SnoofyBee Shark Tank Recap

Amy and Michael enter the Shark Tank with their 10 month old son, Emmett, seeking $85,000 for 10% of their business. They tell their story and give their pitch, then hand out their samples. Robert takes Emmett and passes her to Lori. Michael takes Emmett and gives her to grandma who takes him backstage, then the questions come.

They have a utility patent on the “redirection barrier.” For the Kickstarter orders, they ordered 10,000 units and 3000 units were faulty. Michael had to leave his job to fix them. 2015 sales were $140,000, in 2016 they were $400,000 and they are projecting $650,000 for 2017. They cost $6 to make one unit and they sell for $29.99. Marketing costs are 40% of revenue and they pay themselves $4000 a month to pay their bills.

Mark doesn’t like the marketing costs and feels lowering them is too big of a challenge; he’s out. Bethenny thinks people will only buy it once; she’s out. Kevin calls it a product, not a business, but he offers $85,000 for 20% of the business – with contingencies. He will do the deal if  their patent is granted and if they agree to license it. Robert offers $125,000 for 15% and he wants them to invest in creating new products. Lori offers $100,000 for 20% and puts the hard sell on Michael and Amy. They counter with $120,000 for 20% and Lori agrees.

SnoofyBee Shark Tank Update

The Shark Tank Blog constantly provides updates and follow-ups about entrepreneurs who have appeared on the Shark Tank TV show. The deal with Lori never closed. Since airing, they came out with some new products: Chewy Buckle Teethers, Earth Friendly Diaper Baggy Dispenser and bowls that have suction cups on the bottom so they can’t get pushed off the table.

In 2019, they did a Kickstarter for The Snug n Go Baby Carrier that they cancelled. They announced the reasons they cancelled in the update section of the campaign:

We are perfecting samples right now but in order to thoroughly test out the new prototypes we will not be able to meet our March delivery timeline.
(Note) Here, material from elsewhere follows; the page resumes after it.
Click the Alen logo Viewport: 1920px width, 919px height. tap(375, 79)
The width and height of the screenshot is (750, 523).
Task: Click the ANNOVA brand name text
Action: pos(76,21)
Instead of taking backer money and not delivering on time, we are closing out this campaign so that nobody will be charged.  We will keep you all updated on our progress and we will launch the Snug ‘n Go carrier this spring giving our backers the same discount (or better if we can improve production costs) as they would have received here.

That was pretty ethical of them, considering how many Kickstarters take people’s money and under deliver. As of June, 2021, they have not done another Kickstarter, but they are still in business and have annual revenue of $1 million.